I lurched to my feet and dusted down my tweeds. And pondered over just what I should do next. Return to the Rolls and bewail my lot to the probably-now-snoozing Hugo Rune? No, I would have none of that. I was not going to stand for being treated so shabbily. I would speak to that fellow’s supervisor. And I would-
And then I was all but run over by a horse-drawn brewer’s dray. ‘Out of the way!’ cried its driver, as big-hooved horses marched by.
They were magnificent beasts and exuded the smell of ‘horse’ to a degree that reached beyond ‘pungent’ into nasal realms that were best left unexplored.
I jumped back and covered my nose as the brewer’s dray rattled by.
They clearly drank a lot of beer at the Tower of London. One of those traditions or old charters or somethings that you read about, I supposed. Like boiling sparrows as a palliative against bicycle saddle sores only when the moon is in its final quarter and there are more blue tulips in the park than you can reasonably shake a stick at. Or was I thinking of something else entirely? Or had I perhaps suffered concussion and was not thinking clearly at all?
The dray rolled into the Tower of London.
And I, having surreptitiously shinnied on the back, rolled with it.
I covered myself up with horses’ nosebags and maintained the now legendary low profile. If I could sneak down from the dray and sneak past the foul-mouthed eater of beef then I might be able to sneak into the treasure house and see whether the Crown jewels were still secure or whether someone had sneaked them away.
And then something happened that was so utterly wonderful that I could scarce believe it to be true. It was something that schoolboys of my generation, when I was a schoolboy and it was my generation, dreamed above all other things would happen to them. It was a Boy’s Own Adventure thing. An Enid Blyton moment.
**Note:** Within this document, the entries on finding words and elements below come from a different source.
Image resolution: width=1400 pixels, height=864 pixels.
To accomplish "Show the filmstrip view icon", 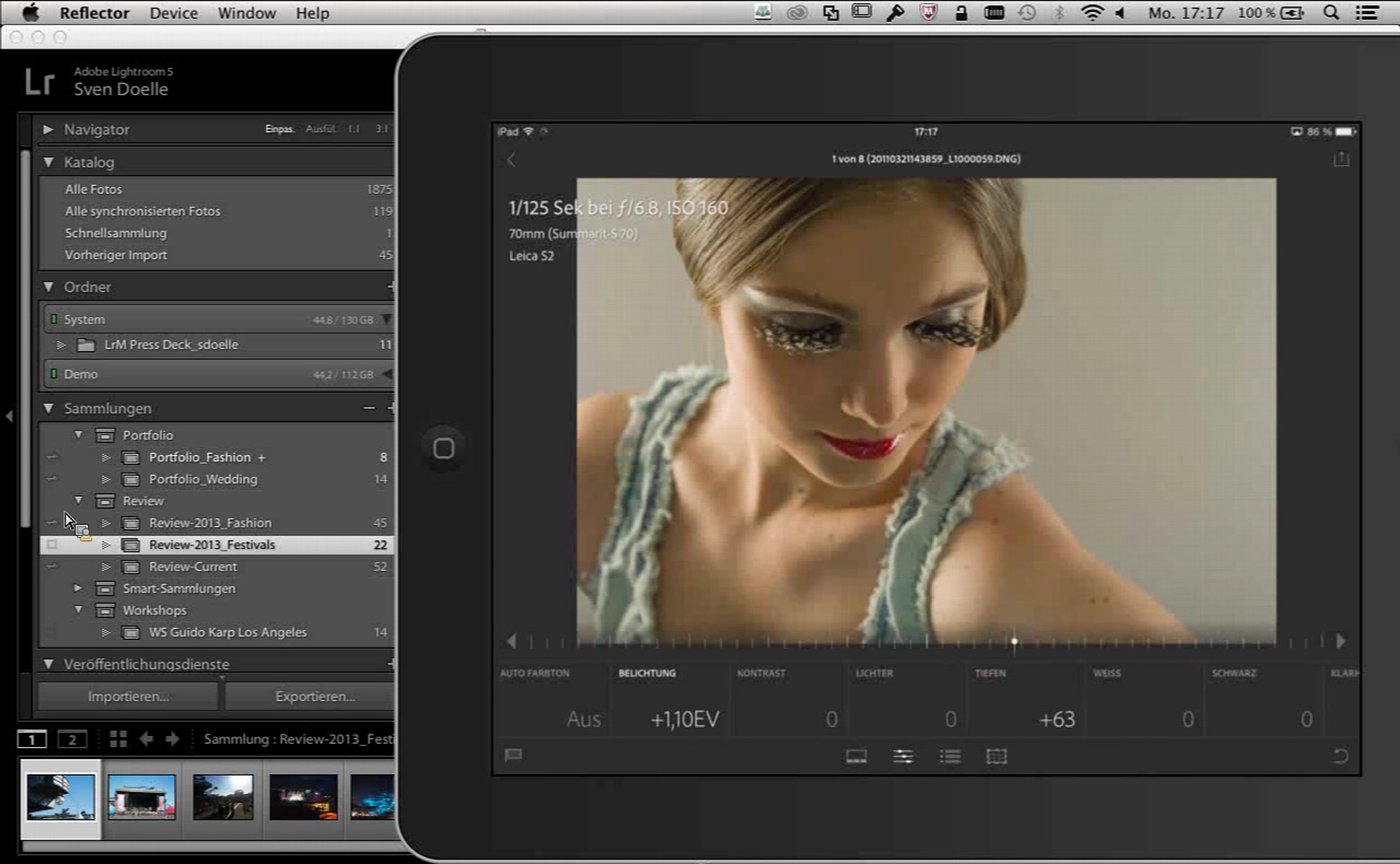I will pos(856,756).
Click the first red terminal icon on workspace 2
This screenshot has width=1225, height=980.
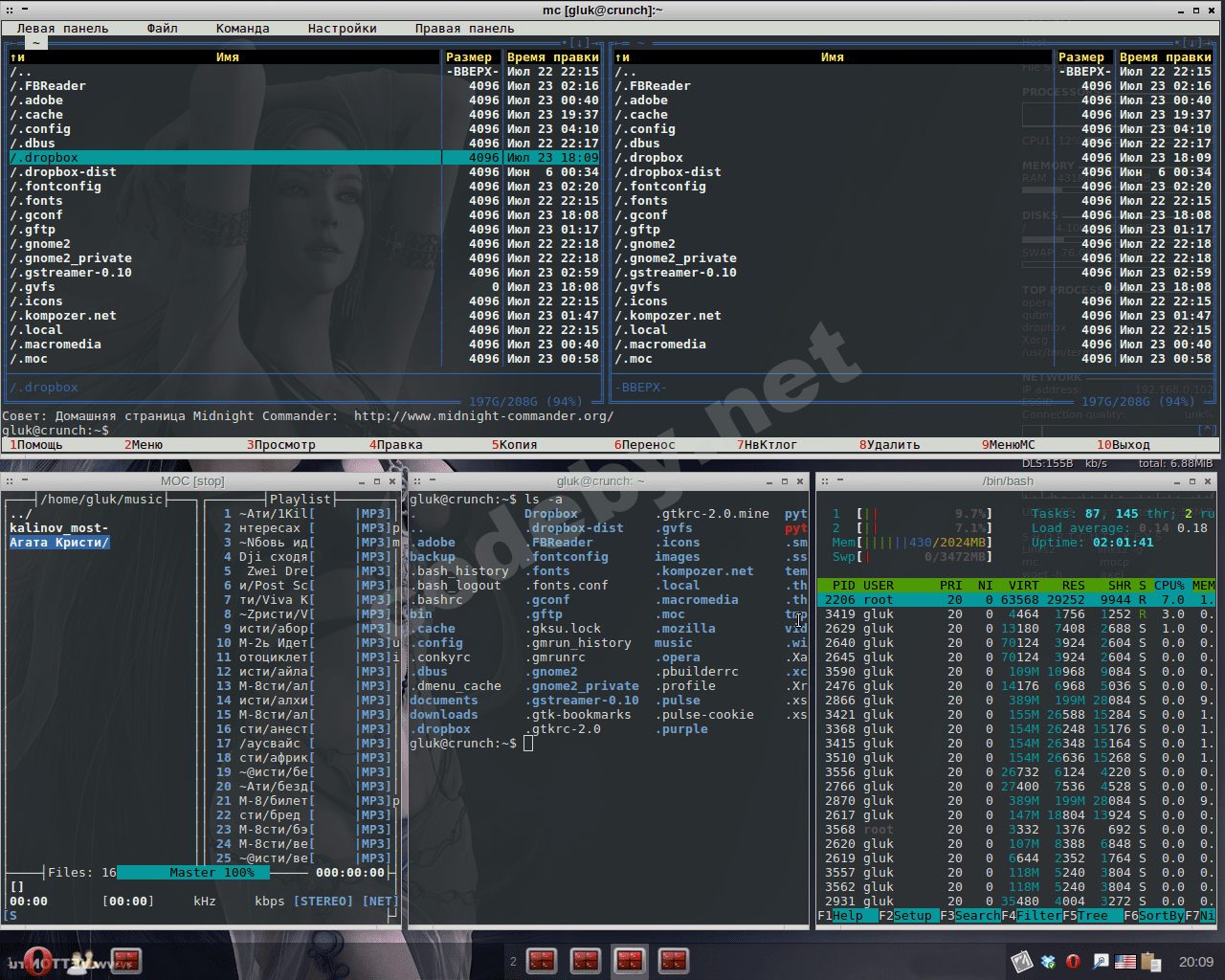542,960
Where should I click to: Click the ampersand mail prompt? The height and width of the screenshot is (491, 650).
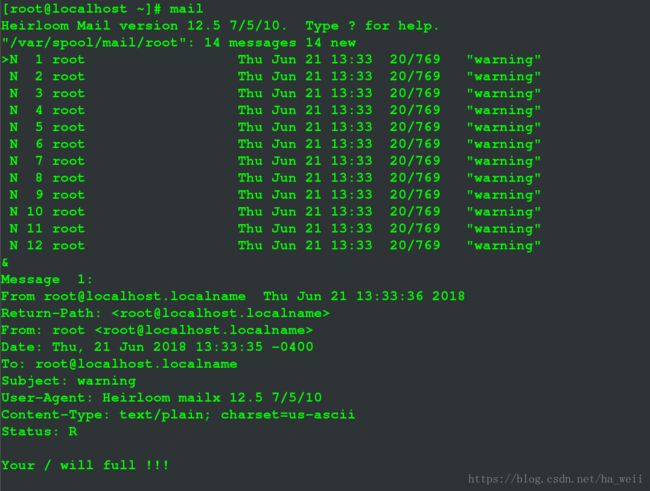point(5,263)
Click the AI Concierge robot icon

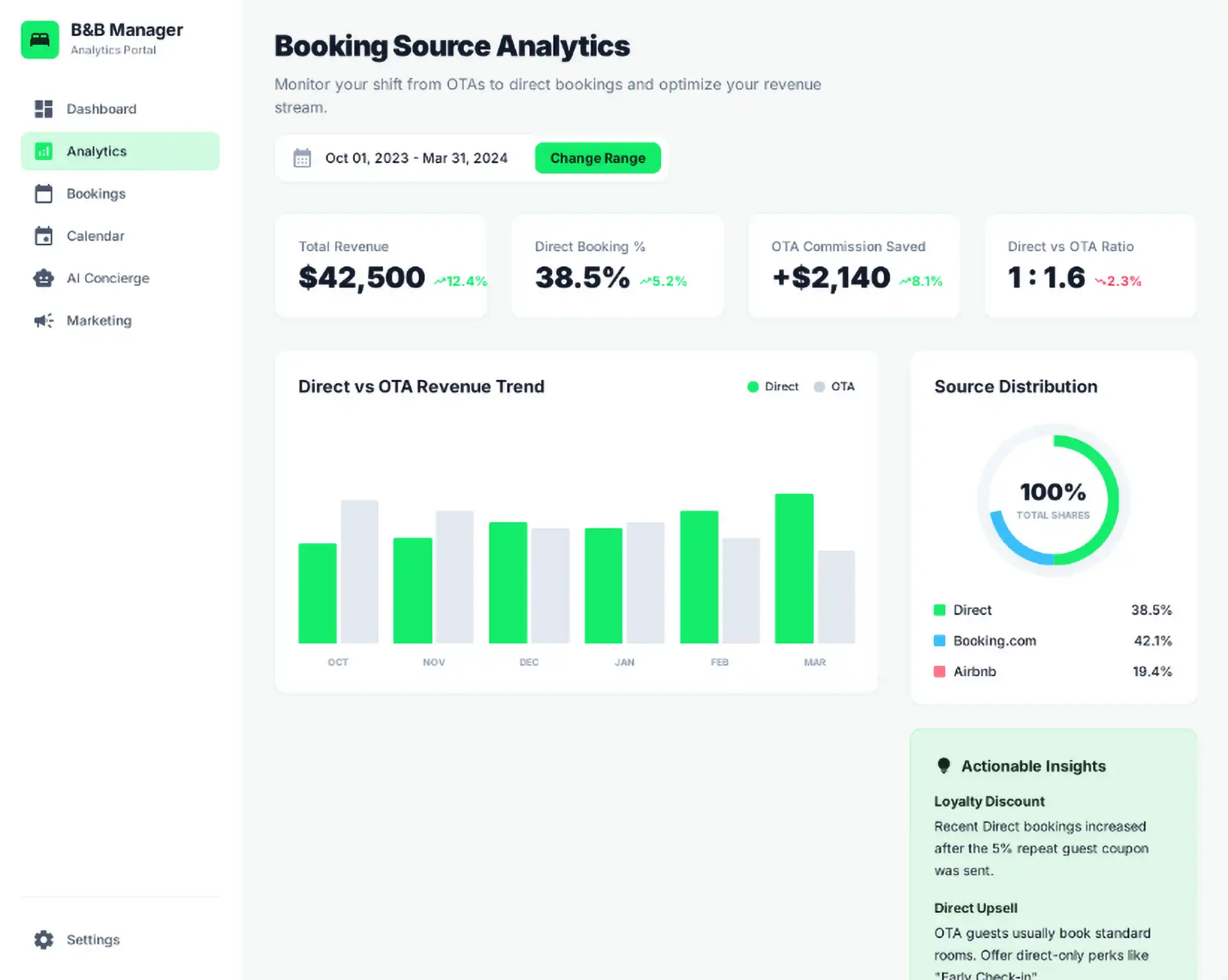click(43, 278)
The driver brought the dray to a halt in the courtyard. He climbed down from his high seat and spoke in whispered words to the surly beefeater. And he spoke in the fashion that made my dreams come true.
As I heard: ‘Mumble mumble mumble secret plan. Mumble mumble steal the Crown jewels. Mumble international conspiracy. Mumble mumble mumble mumble mumble A Dawn of Gold shines from the darkness. Mumble mumble mumble.’
‘Well, that explains everything,’ I said to myself, but quietly. ‘I will follow these villains and see what is indeed what.’ And I peeped out from my hideaway beneath the nosebags and watched as the drayman and the beefeater sidled off across the courtyard and entered a great stone tower.
I then climbed from my hideaway and did certain things, which seemed appropriate to do. And then I followed the two would-be stealers of the nation’s treasure, in that ducking, diving, skulking, creeping-along fashion that is greatly favoured by the ninja.
And I did it with considerable style.